Studio album by Shannon Noll
- Released: 28 May 2021
- Length: 48:39
- Label: Red Dog

Shannon Noll chronology
| Unbroken (2018) | Raw (2021) |  |

Singles from Raw
- "Long Live the Summer" Released: 4 November 2019; "Wonderful" Released: 20 November 2020; "Better" Released: 23 April 2021;

= Raw (Shannon Noll album) =

Raw is the sixth studio album by Australian singer-songwriter Shannon Noll. Upon release, Noll said the album "features some new songs plus new recordings of many of the songs you love hearing at my live shows plus covers of some Aussie classics."

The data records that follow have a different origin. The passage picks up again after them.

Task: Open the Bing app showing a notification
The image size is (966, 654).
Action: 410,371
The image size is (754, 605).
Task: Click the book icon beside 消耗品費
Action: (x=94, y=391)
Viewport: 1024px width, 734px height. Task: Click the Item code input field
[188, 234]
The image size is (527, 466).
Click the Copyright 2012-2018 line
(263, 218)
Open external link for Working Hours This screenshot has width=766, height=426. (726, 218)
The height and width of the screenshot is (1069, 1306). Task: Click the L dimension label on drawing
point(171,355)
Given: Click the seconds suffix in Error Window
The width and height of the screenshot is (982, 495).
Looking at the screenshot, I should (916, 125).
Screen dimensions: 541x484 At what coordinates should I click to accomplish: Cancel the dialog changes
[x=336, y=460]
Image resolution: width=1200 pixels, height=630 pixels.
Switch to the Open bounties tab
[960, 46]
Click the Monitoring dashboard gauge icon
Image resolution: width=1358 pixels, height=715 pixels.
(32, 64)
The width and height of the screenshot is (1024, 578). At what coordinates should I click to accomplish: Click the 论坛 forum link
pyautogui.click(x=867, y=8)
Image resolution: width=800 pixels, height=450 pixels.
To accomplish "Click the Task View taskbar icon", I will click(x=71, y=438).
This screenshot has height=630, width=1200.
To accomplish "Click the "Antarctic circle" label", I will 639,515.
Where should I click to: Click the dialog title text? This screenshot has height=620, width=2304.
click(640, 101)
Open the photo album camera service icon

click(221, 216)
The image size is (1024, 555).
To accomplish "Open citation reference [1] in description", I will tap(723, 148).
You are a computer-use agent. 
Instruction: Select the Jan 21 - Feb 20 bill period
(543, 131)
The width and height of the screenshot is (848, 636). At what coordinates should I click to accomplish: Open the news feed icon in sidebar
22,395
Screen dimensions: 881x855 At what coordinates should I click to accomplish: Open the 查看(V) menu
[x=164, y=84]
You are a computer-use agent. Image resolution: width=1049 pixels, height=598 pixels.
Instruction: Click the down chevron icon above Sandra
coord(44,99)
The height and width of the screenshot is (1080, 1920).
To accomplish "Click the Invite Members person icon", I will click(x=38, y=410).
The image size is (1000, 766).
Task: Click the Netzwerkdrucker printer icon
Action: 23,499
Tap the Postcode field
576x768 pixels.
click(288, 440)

The album was released on 28 May 2021 and was supported by the Raw & Uncovered Australian tour.

==Background==
In 2020, Shannon Noll toured across New South Wales and performed over 30 intimate and acoustic shows. Following this successful run of shows, fans requested an album based on these shows. The album includes the first song written entirely by Noll.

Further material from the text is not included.